Image Credit: Mark Jenkins
With Milan just around the corner, Droog and I have been putting together a few communication documents for Amsterdam’s 2008 International Design Biennale – Experimenta Design (EXD08), of which Urban Play will be the main event. Doing this, I realised the majority of public attention right now is on the new designs being created for the project. These are staggering, believe me. But in parallel to the design work is the work that’s being put into the Urban Play exhibition. So as a taster, here’s the PR info that’s going to be released about the show in Milan:
Urban Play: The Exhibition
international unauthorized collaborations and urban interventionsThe Urban Play exhibition will provide a global overview of urban design interventions done by the public, for the public. While some refer to the latest wave of urban creativity as guerrilla design, and others term it “3D Graffiti”, the common definition is that this work is where creative expression in the city streets becomes physical and is literally transforming cities around the world.

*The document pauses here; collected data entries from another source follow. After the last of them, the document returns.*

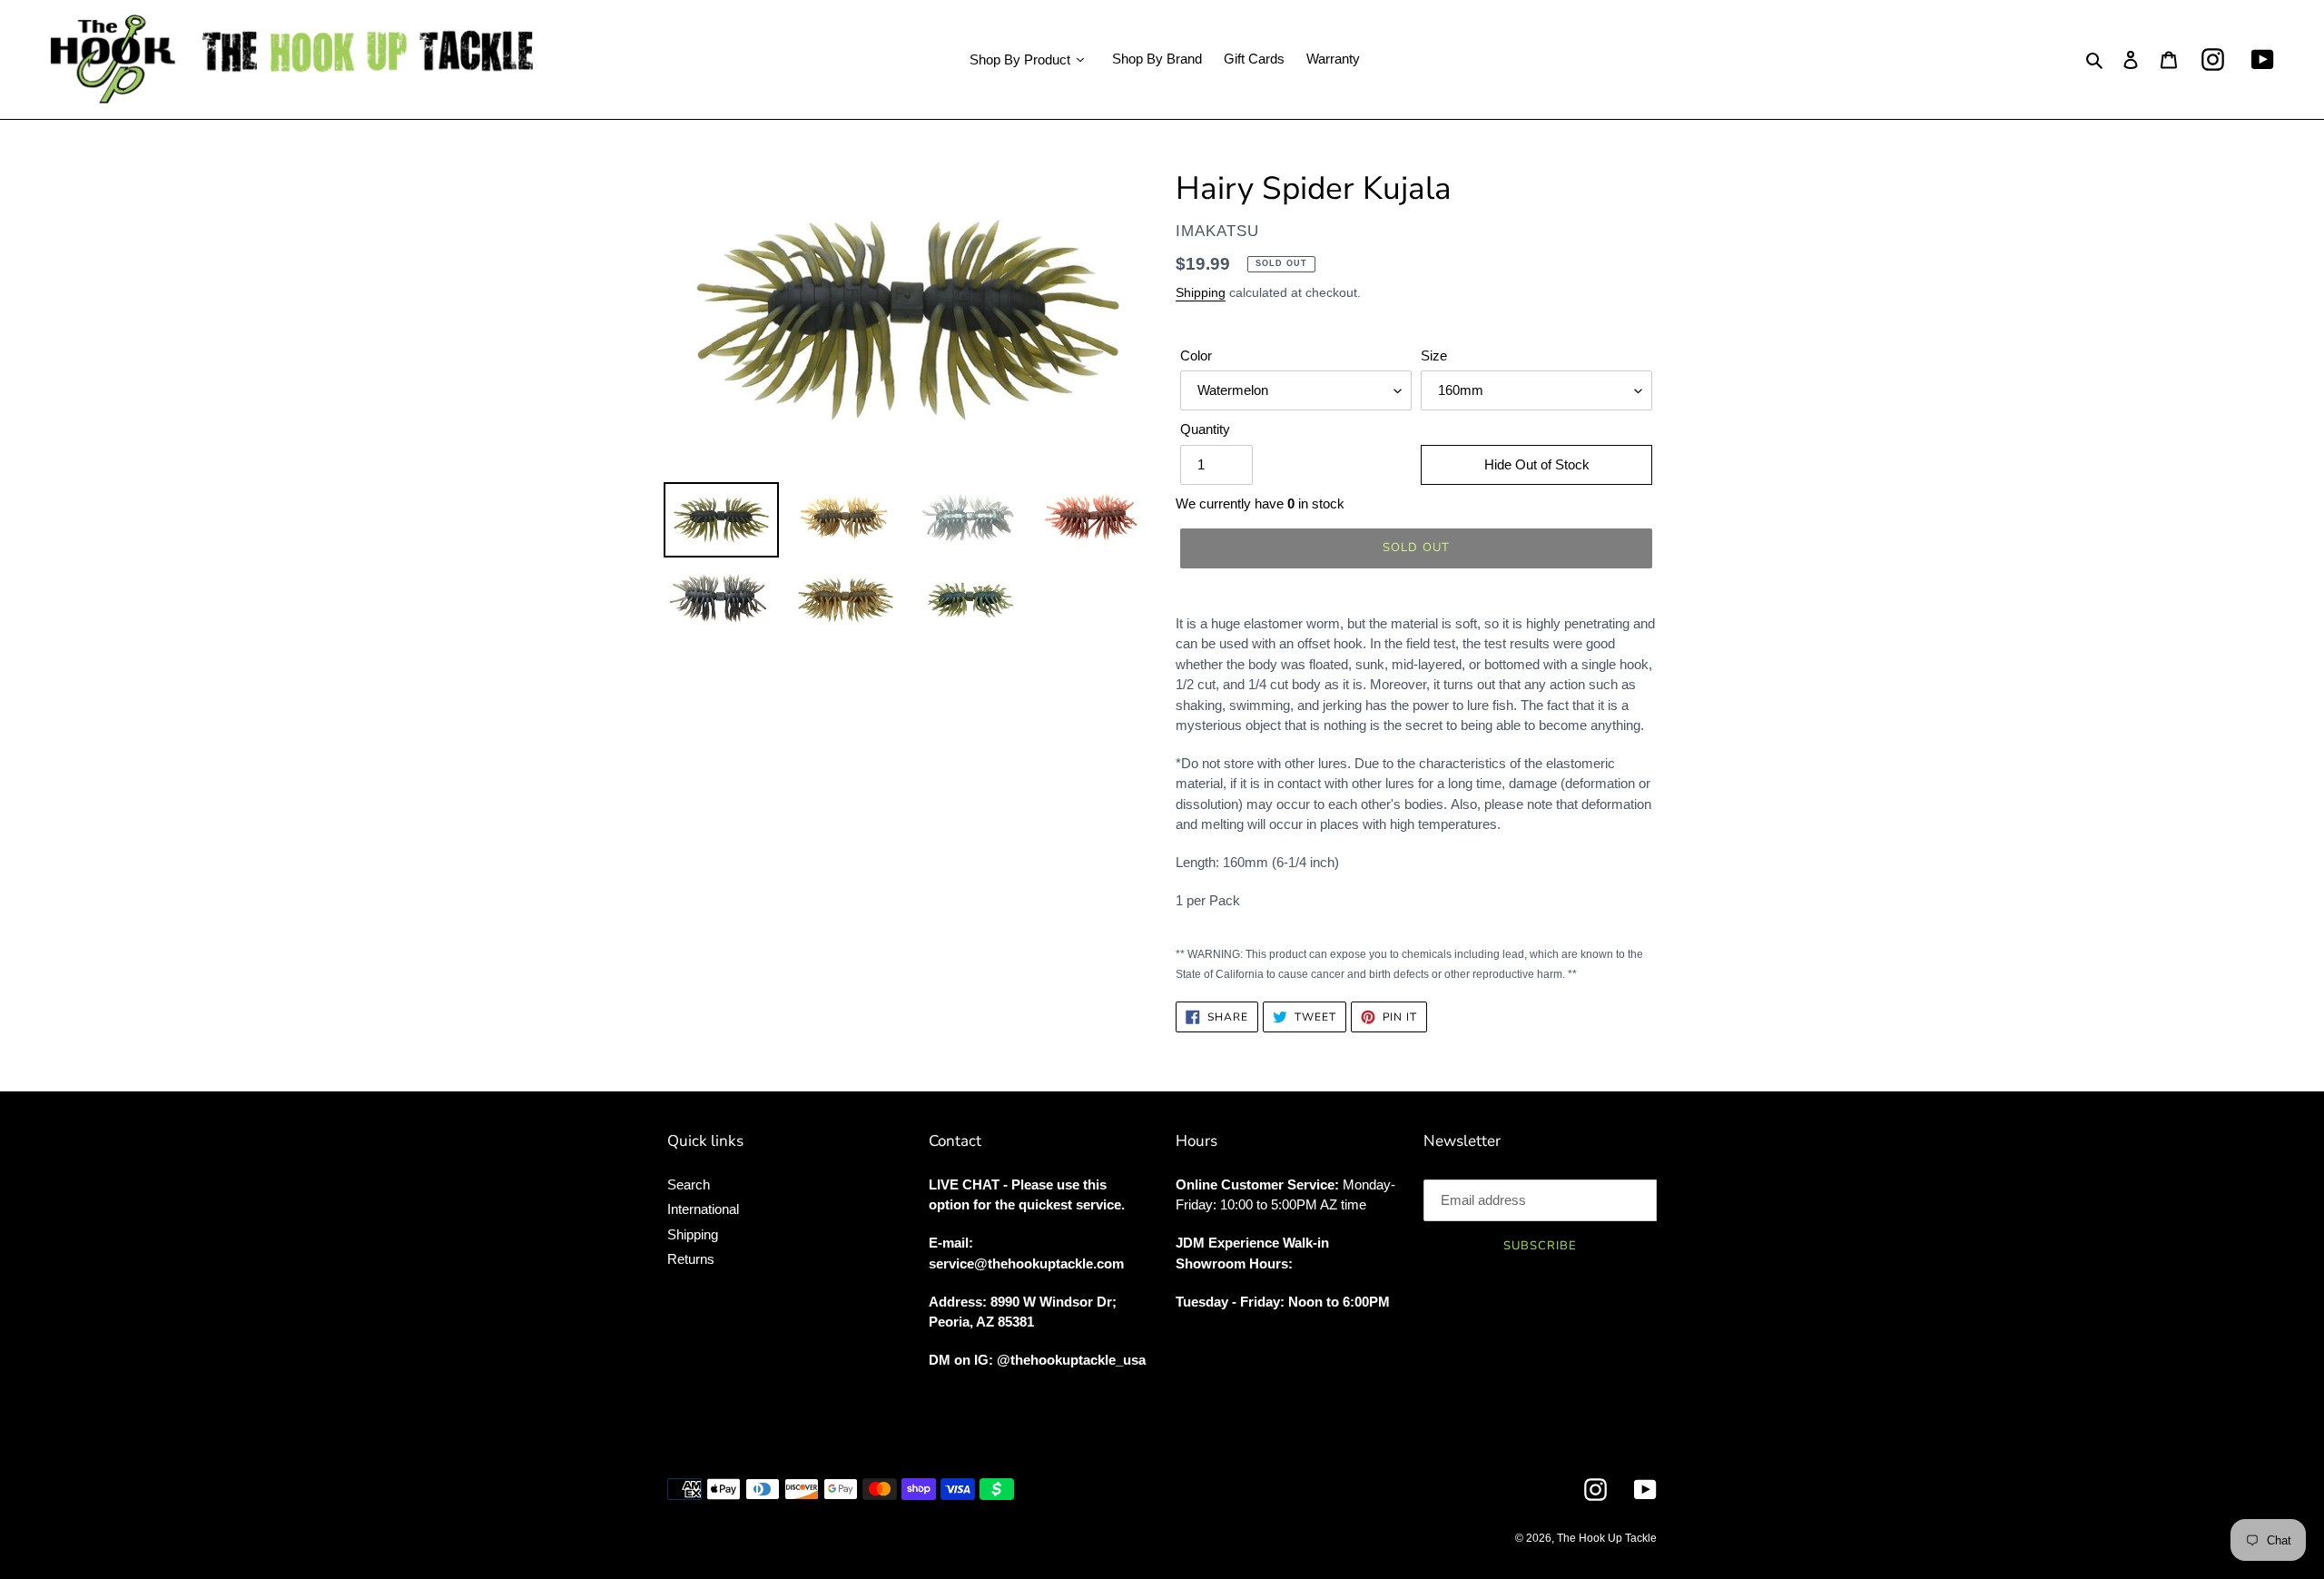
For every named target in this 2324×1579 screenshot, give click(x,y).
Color (1196, 355)
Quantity (1205, 429)
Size (1434, 355)
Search (688, 1184)
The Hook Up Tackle (1607, 1538)
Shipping (1201, 292)
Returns (690, 1259)
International (703, 1209)
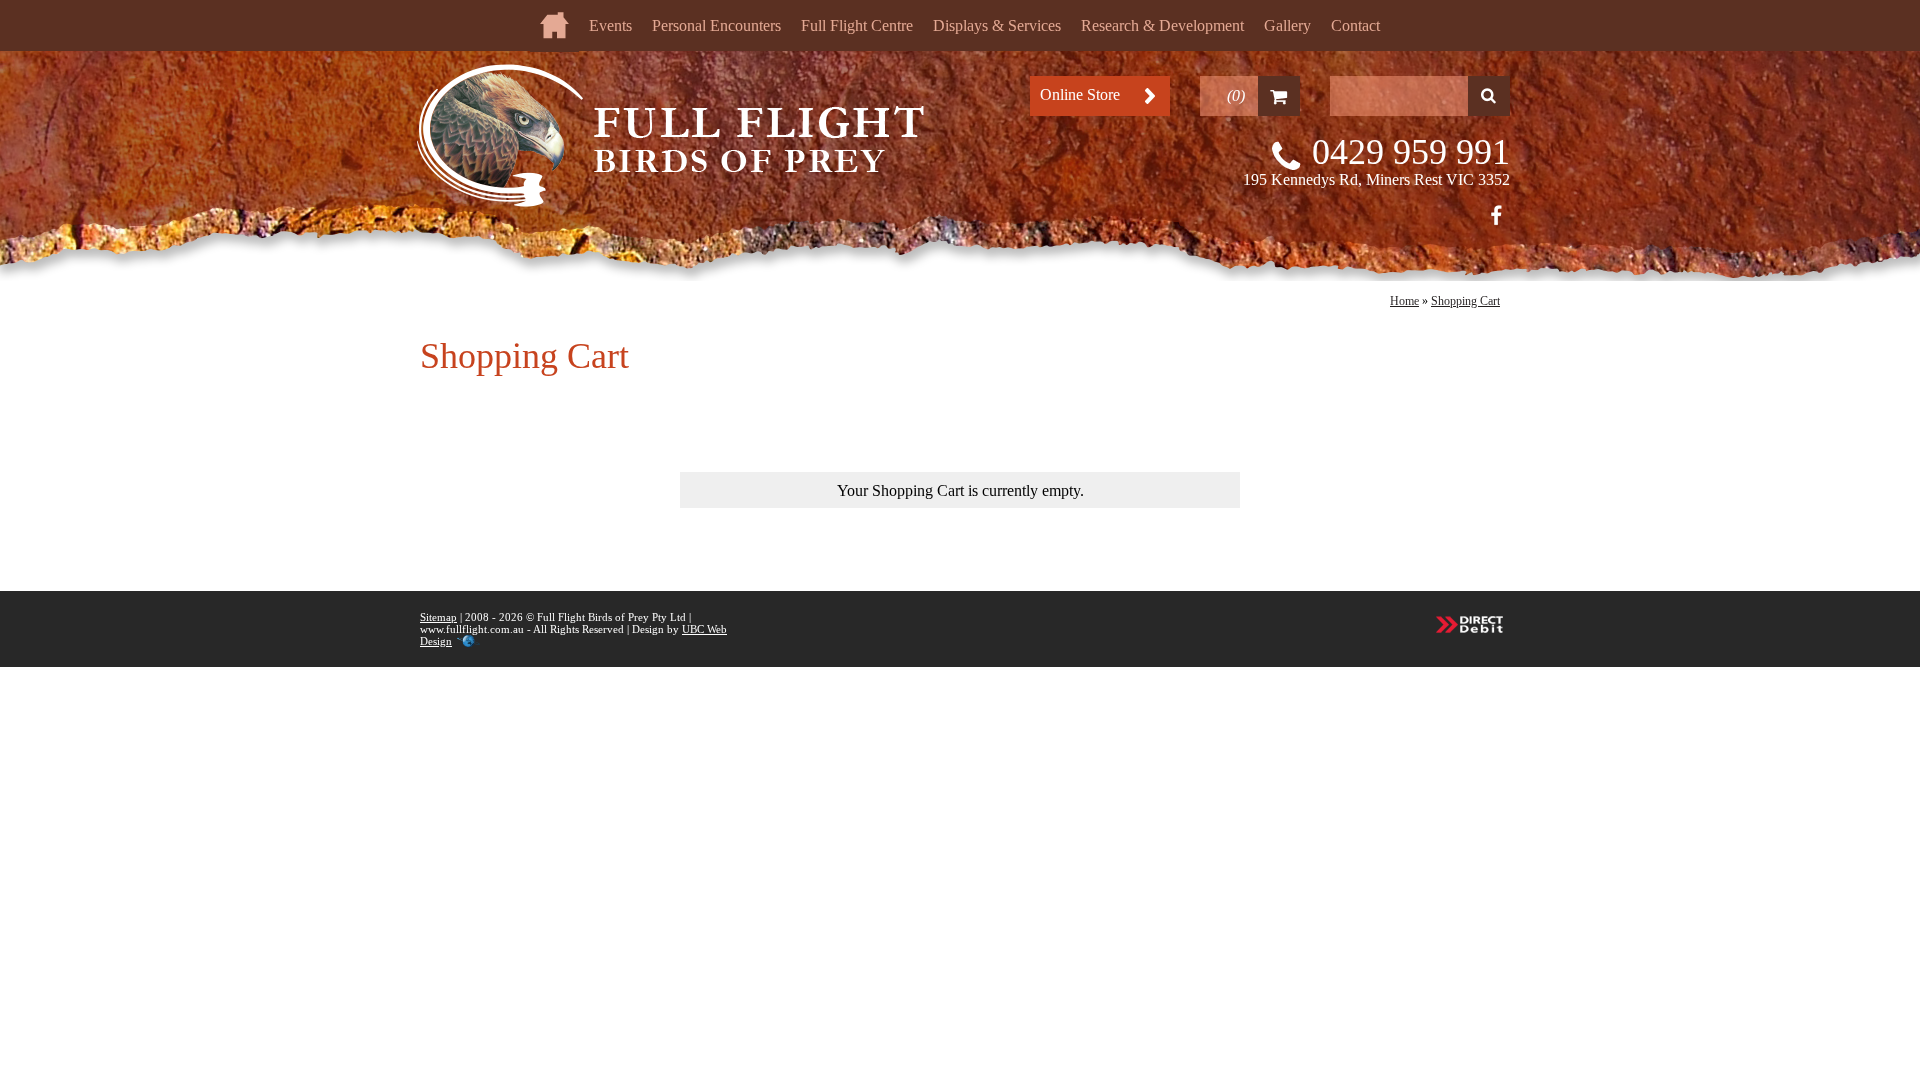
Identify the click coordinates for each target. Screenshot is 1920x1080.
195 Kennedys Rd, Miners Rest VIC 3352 (1376, 179)
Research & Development (1162, 25)
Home (1404, 301)
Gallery (1287, 25)
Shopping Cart (1465, 301)
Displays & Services (997, 25)
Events (610, 25)
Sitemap (438, 617)
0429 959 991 (1411, 152)
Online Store (1080, 94)
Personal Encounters (716, 25)
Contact (1355, 25)
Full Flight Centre (857, 25)
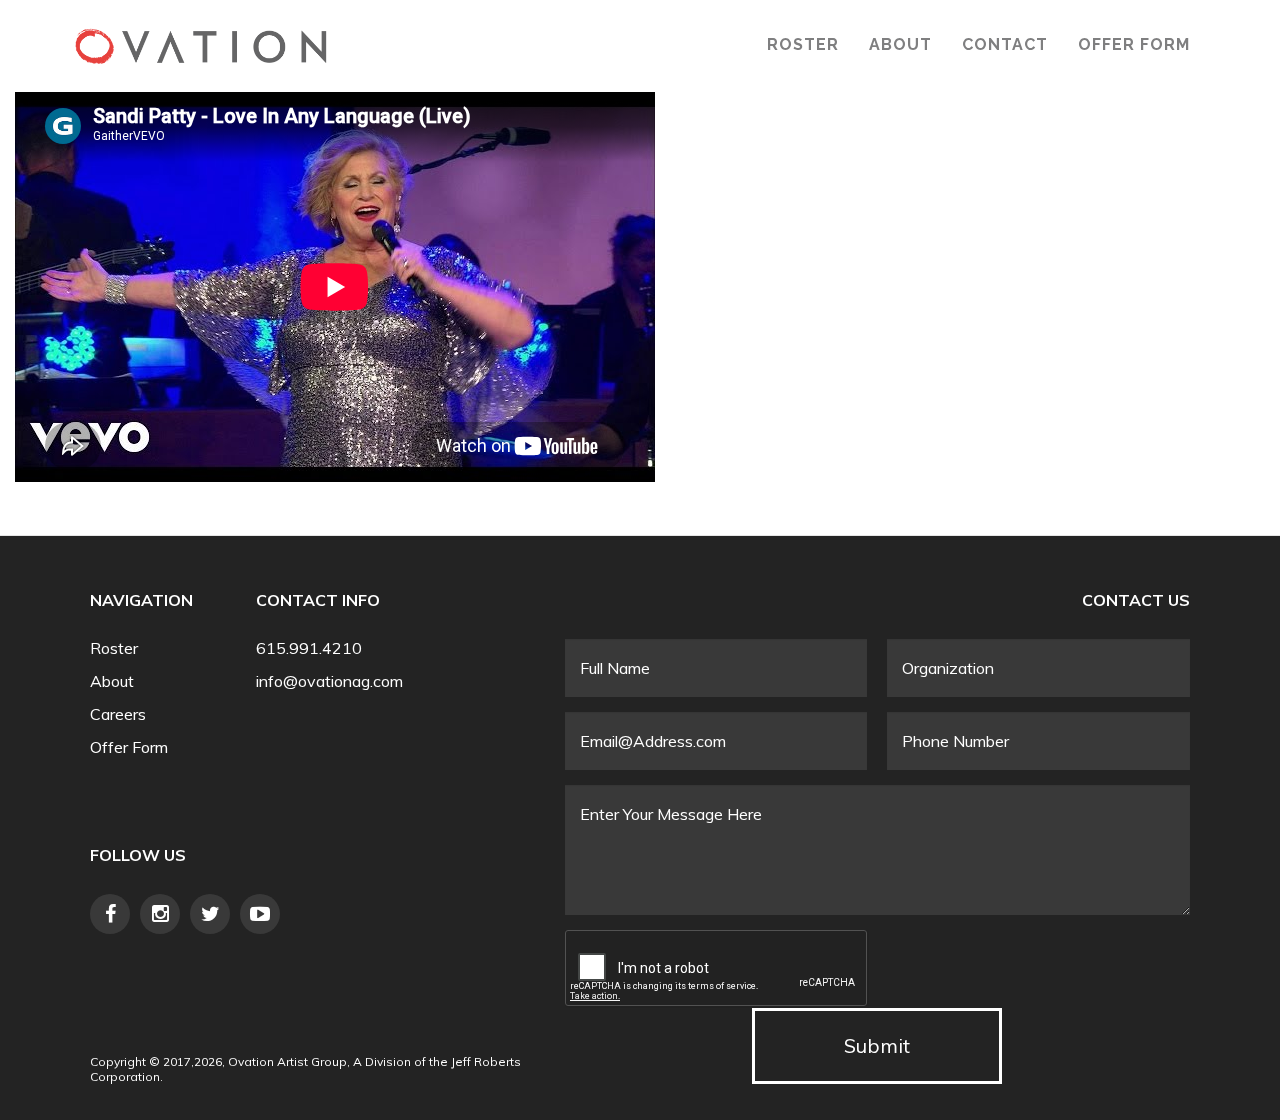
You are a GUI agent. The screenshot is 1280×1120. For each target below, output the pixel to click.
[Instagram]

Done without permission or commissions, the vast range of work on display represents, as the title states, unauthorised collaborations which exist at the intersection of the latest genre of street art and the beginnings of open source urban design. The Urban Play exhibition will show how this latest wave of urban intervention is not only challenging the rules of engagement between people and allowed creative expression in the city, but is also changing the language of creativity in the city. While social attitudes have previously dismissed urban intervention as a form of vandalism, at the heart of the current wave of guerrilla design is in fact a deeply sophisticated movement with a dedicated attitude concerning their role in the life of the city. The Urban Play exhibition is the definitive overview of the next wave of street art and the creative urban interventions that are literally transforming cities around the world.
The Urban Play project is conceived and curated by Scott Burnham and produced by Droog Design. For both the exhibition and the design commissions which create the Amsterdam route the renowned Dutch design studio Thonik (www.thonik.nl) will provide the design of the interface and interactive media campaign.